Building new roads and reconfiguring intersections might sound like progress to traffic-weary motorists, but the people who live near the projects often think their concerns about noise, pollution and declining property values go unrecognized.

Residents in the Timberview, Allview and Columbia communities say that they certainly felt that way. Determined to put an end to that, they invited elected officials over for a visit to experience a little of what they have to put up with every day.

In the case of Elkridge's Timberview, residents found sympathy and support for their request to dull the loud, constant drone of traffic on Interstate 95. Maryland Gov. William Donald Schaefer and County Executive Elizabeth Bobo, both Democrats, pledged to make up lost federal funds to build a $650,000 noise wall behind about 16 houses, effectively buffering the entire 40-home community from noise and exhaust fumes.

Allview and Columbia residents will have to wait a while longer to see whether their lobbying yields results. They are trying to cope with construction on Route 29 that is aimed at replacing at-grade intersections at Owen Brown Road and Seneca Drive with interchange overpasses by the end of 1992. Owen Brown Road will stop on either side of Route 29, and a new connection will link Broken Land Parkway on the east with Hickory Ridge Road and Little Patuxent Parkway on the west. The Seneca Drive intersection will be replaced.

Last week, residents in the affected communities walked along the 1.6-mile project with state highway engineers and state Del. Virginia M. Thomas (D-Howard) pointing out their concerns.

Homeowners asked for more plantings to shield them from traffic; some demanded noise walls. Others raised concerns about whether the project might cause local flooding because so much vegetation had been removed from the area. For the most part, residents got the same answer from Highway District Engineer Wayne R. Clingan: "We will go back and look at it again."

Even though the $23.1 million Route 29 project has been in the planning stages for years, residents said they could never really prepare themselves for how the project would change their neighborhood. Some homeowners on Amherst Avenue, for example, suddenly found themselves with a back-yard view of Route 29 traffic after road crews cleared half the 400-foot-wide woods that sat between them and the highway.

"The value of my property just did a nosedive," grumbled one resident.

Thomas said she hopes the meeting will help all sides to better appreciate the other's position.

"I always find it makes a difference when you actually make a field visit," Thomas said. "You can really experience what they are experiencing . . . . When you look at a map you can't appreciate what is really going to happen.
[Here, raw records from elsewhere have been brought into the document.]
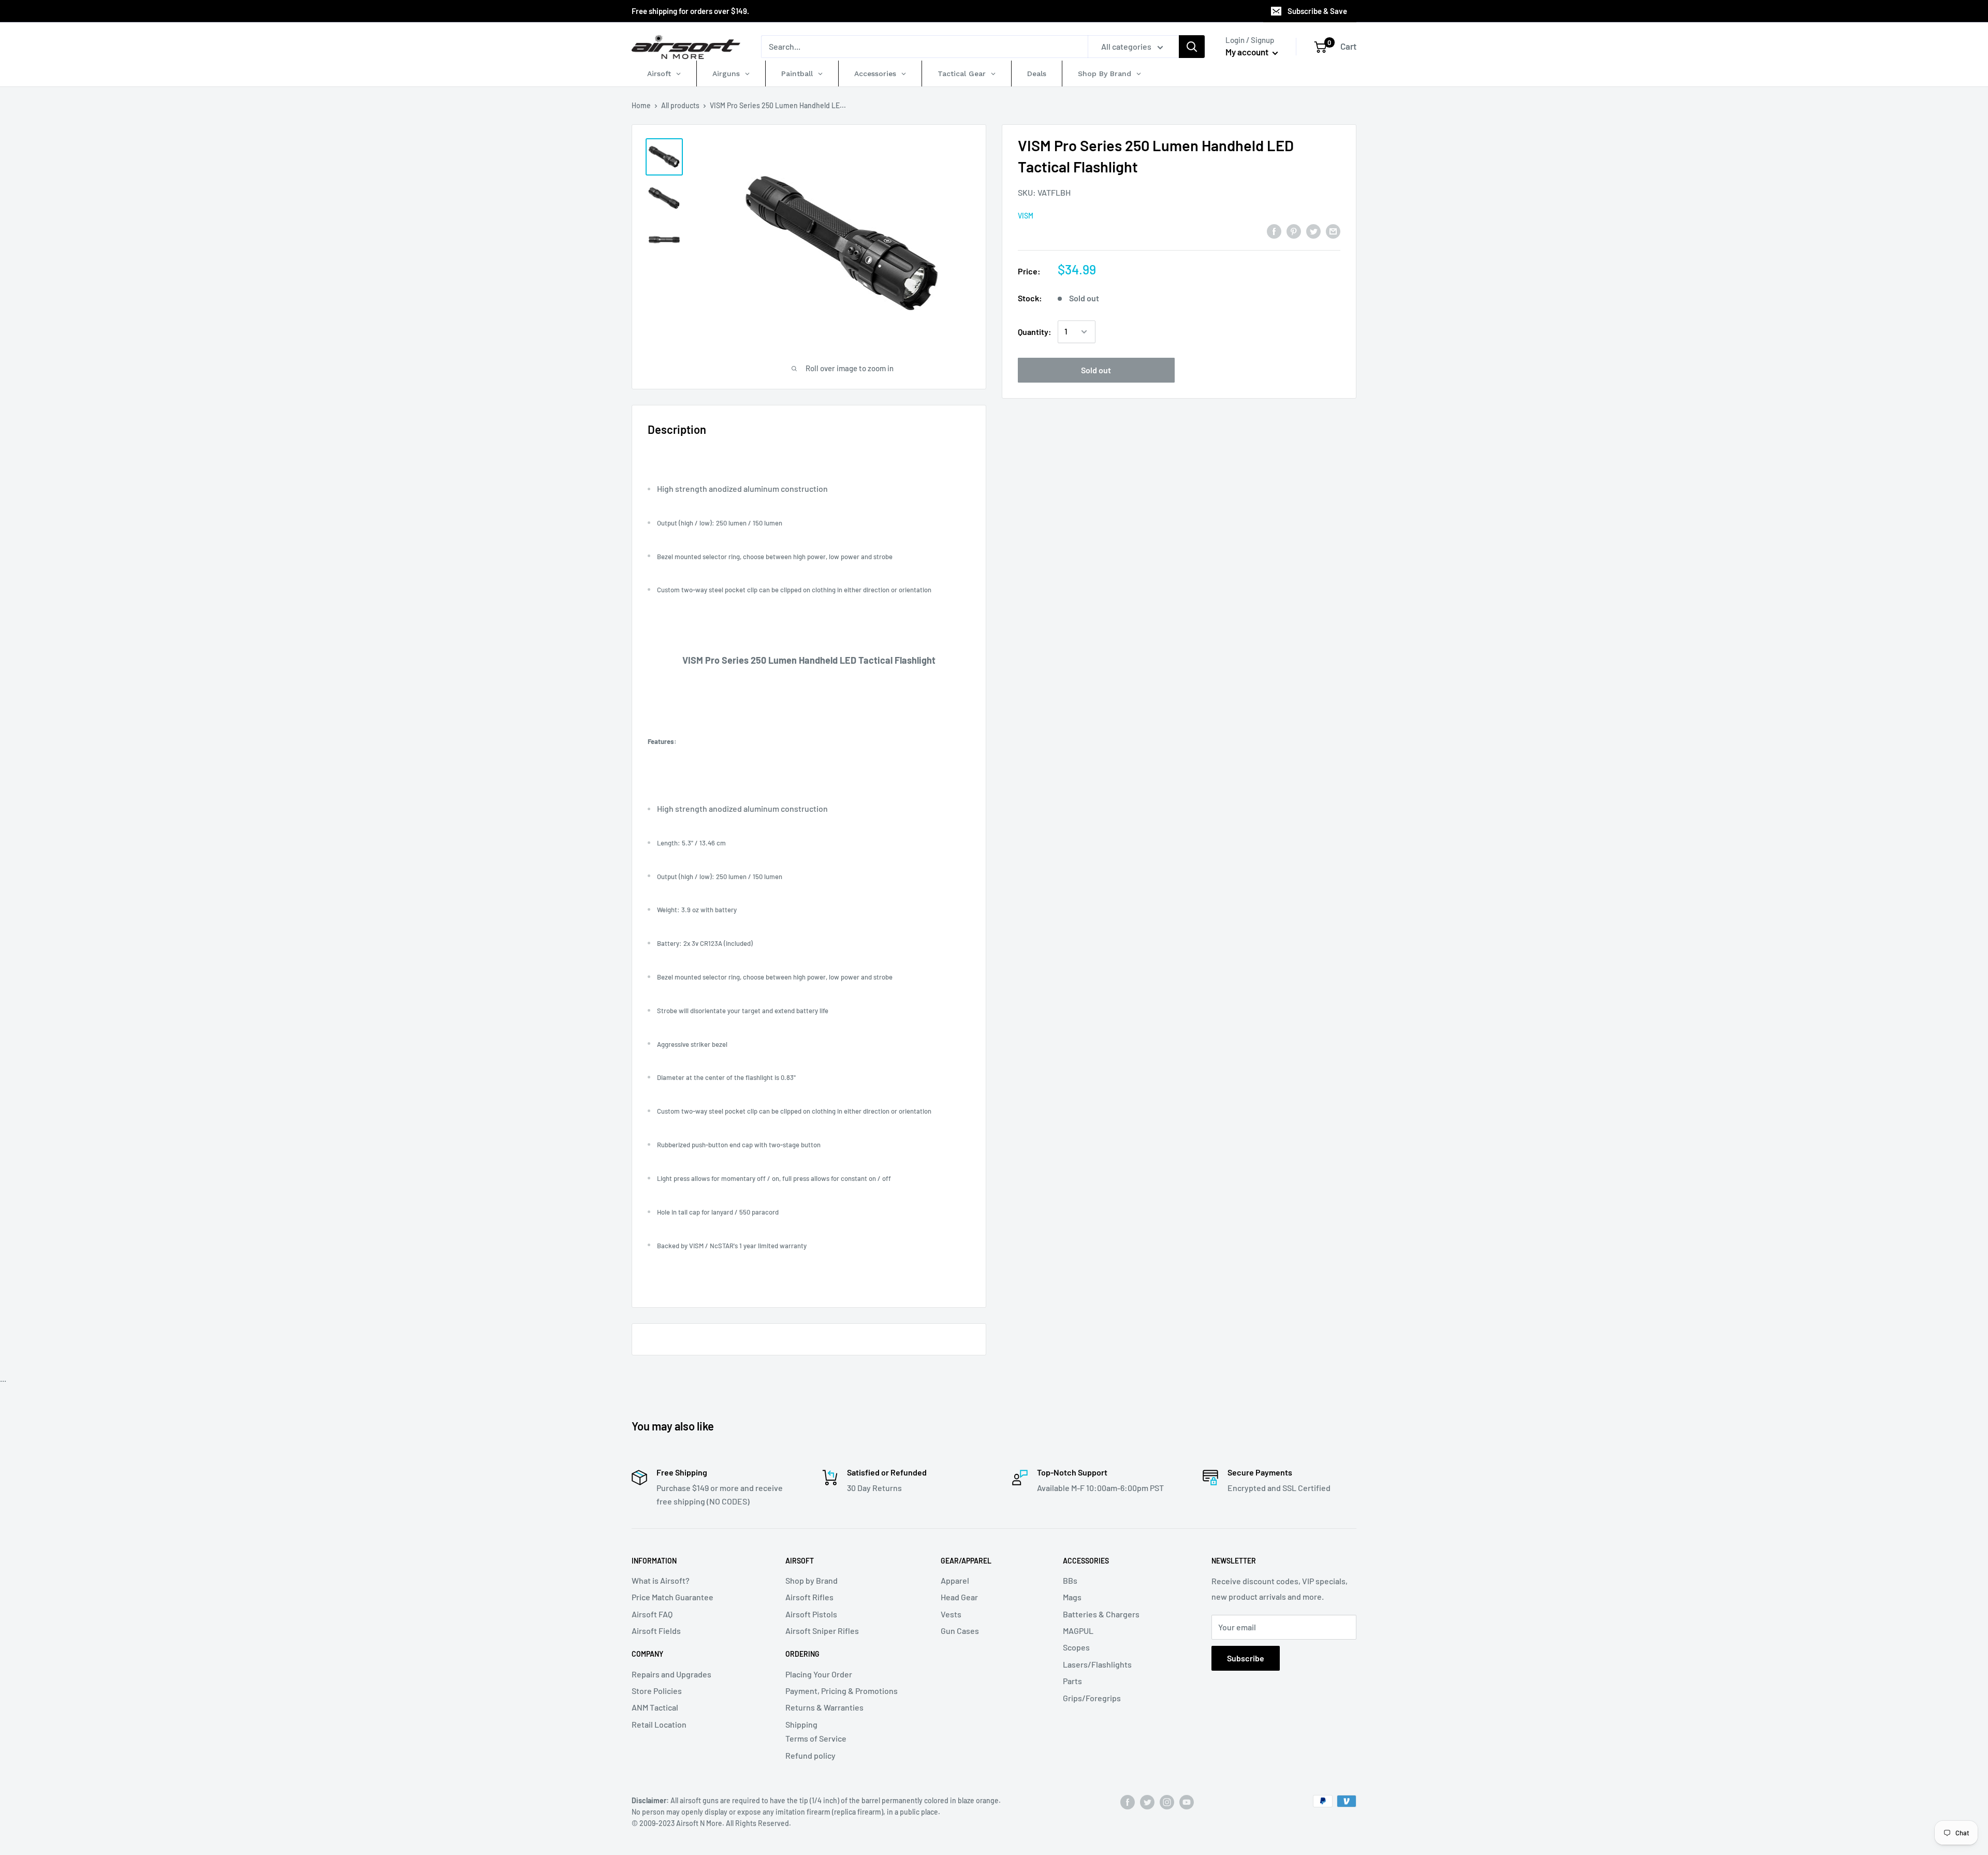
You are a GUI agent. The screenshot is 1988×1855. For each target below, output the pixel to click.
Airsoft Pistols (811, 1614)
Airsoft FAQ (652, 1614)
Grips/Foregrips (1092, 1698)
But you come out here and see all the trees they knocked down and you say to yourself, 'Whoa.' "

"Whoa" is what Timberview residents said when I-95 was built behind their homes in the 1970s. The noise was bad enough then. It grew worse when the Fort McHenry Tunnel opened a few years ago, bringing more late night truck traffic by that stretch of highway, they said.
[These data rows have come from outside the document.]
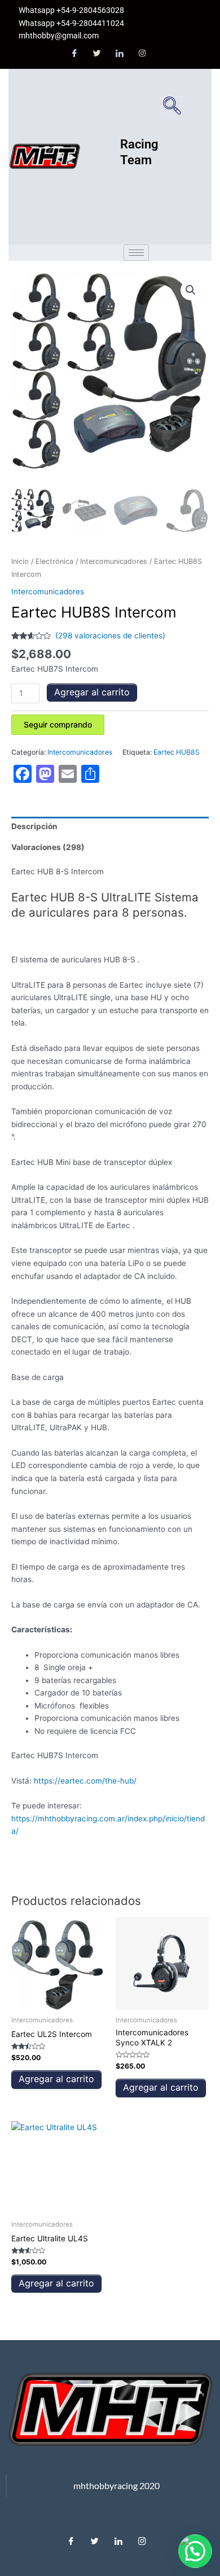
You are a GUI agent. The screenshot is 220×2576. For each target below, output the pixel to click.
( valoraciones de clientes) (110, 635)
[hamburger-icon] (136, 252)
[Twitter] (97, 53)
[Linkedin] (118, 2538)
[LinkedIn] (119, 53)
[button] (172, 106)
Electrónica (54, 561)
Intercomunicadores (113, 561)
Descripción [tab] (34, 826)
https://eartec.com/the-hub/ (85, 1780)
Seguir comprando (58, 724)
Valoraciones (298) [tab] (48, 847)
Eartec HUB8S (176, 752)
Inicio (20, 561)
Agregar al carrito (92, 692)
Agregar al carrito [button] (56, 2078)
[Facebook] (74, 53)
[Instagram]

Residents say the noise is so loud they never open their windows during the summer. Outdoor barbecues are hardly an enjoyable event, and homeowners said the incessant noise is stressful.

"There are days when I say to myself, 'If only I had just a half hour of peace from this,' " community activist Barbara Kendrick told the governor at a news conference called to announce funding for the new noise wall.

Schaefer said he decided to make money available for the project after Bobo pledged to kick in $200,000. He also applauded the way Timberview residents pushed for action.

"The people in this community have genuinely been patient," Schaefer said. "They were persistent and they were relentless, but they were always polite."

Timberview residents were also crafty. They invited a host of local and state officials to a picnic a few months ago to allow the politicians to see for themselves what the problem was. It wasn't long after the community event that the lawmakers dashed off a letter to Schaefer asking that he look into the matter.

He did. He said he called highway department officials in to explain why the project had been delayed, and he had his driver take him to the neighborhood so he could hear the noise for himself. That trip persuaded him to work out a solution.

The county's contribution toward the project must be approved by the County Council. Budget Administrator Raymond S. Wacks said Bobo will ask the council to pay for the project out of the capital budget. He said money is available because some already approved projects cost less than expected and others are not proceeding as fast as planned.

"I like to solve local problems," Schaefer said about his role in the turnaround. "This is not a small problem. It is the biggest problem this community has."